Excerpted text:
+++++
Member of the Saskatchewan Legislative Assembly for Regina Pasqua
- Incumbent
- Assumed office October 28, 2024
- Preceded by: Muhammad Fiaz

Personal details
- Born: May 15, 1950 (age 76)
- Party: Saskatchewan NDP
- Occupation: Electrician, power engineer

= Bhajan Brar =

Canadian politician

Bhajan Brar (born May 15, 1950) is a Canadian politician who was elected to the Legislative Assembly of Saskatchewan in the 2024 general election, representing Regina Pasqua as a member of the New Democratic Party.

==Career==
Before entering politics, Brar had previously worked as an electrician and power engineer.

In the 2020 Saskatchewan provincial election Brar contested the riding of Regina Pasqua as a member of the Saskatchewan New Democratic Party. He failed to unseat incumbent Muhammad Fiaz, although his loss by only 256 votes was the second closest result in the election.

Brar defeated Fiaz in a rematch in the 2024 Saskatchewan provincial election. Alongside Tajinder Grewal, Brar became the first turban-wearing Sikh to be elected to the Legislative Assembly of Saskatchewan.
+++++
Data section:
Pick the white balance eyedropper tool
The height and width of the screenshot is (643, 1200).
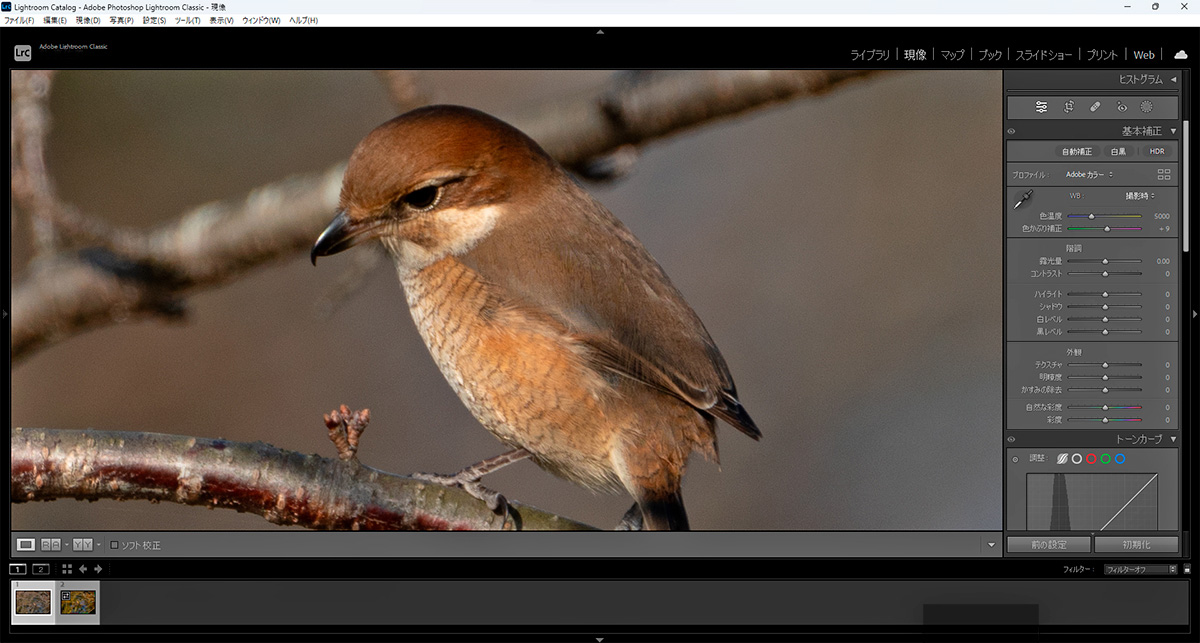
+++++
Task list:
**1)** Reproduce the passage of the Bhajan Brar text that starts at the words "Personal details" and ends after "and power engineer.".
**2)** Answer these questions from the Bhajan Brar text:
(a) What work did Brar do before entering politics?
(b) By how many votes did Brar lose in the 2020 election?
(c) Who was elected alongside Brar as the first turban-wearing Sikh in the Legislative Assembly of Saskatchewan?
You won't need the listing for anything here.

List of solutions:
**1)**
Personal details
- Born: May 15, 1950 (age 76)
- Party: Saskatchewan NDP
- Occupation: Electrician, power engineer

= Bhajan Brar =

Canadian politician

Bhajan Brar (born May 15, 1950) is a Canadian politician who was elected to the Legislative Assembly of Saskatchewan in the 2024 general election, representing Regina Pasqua as a member of the New Democratic Party.

==Career==
Before entering politics, Brar had previously worked as an electrician and power engineer.

**2)**
(a) He worked as an electrician and power engineer.
(b) 256 votes.
(c) Tajinder Grewal.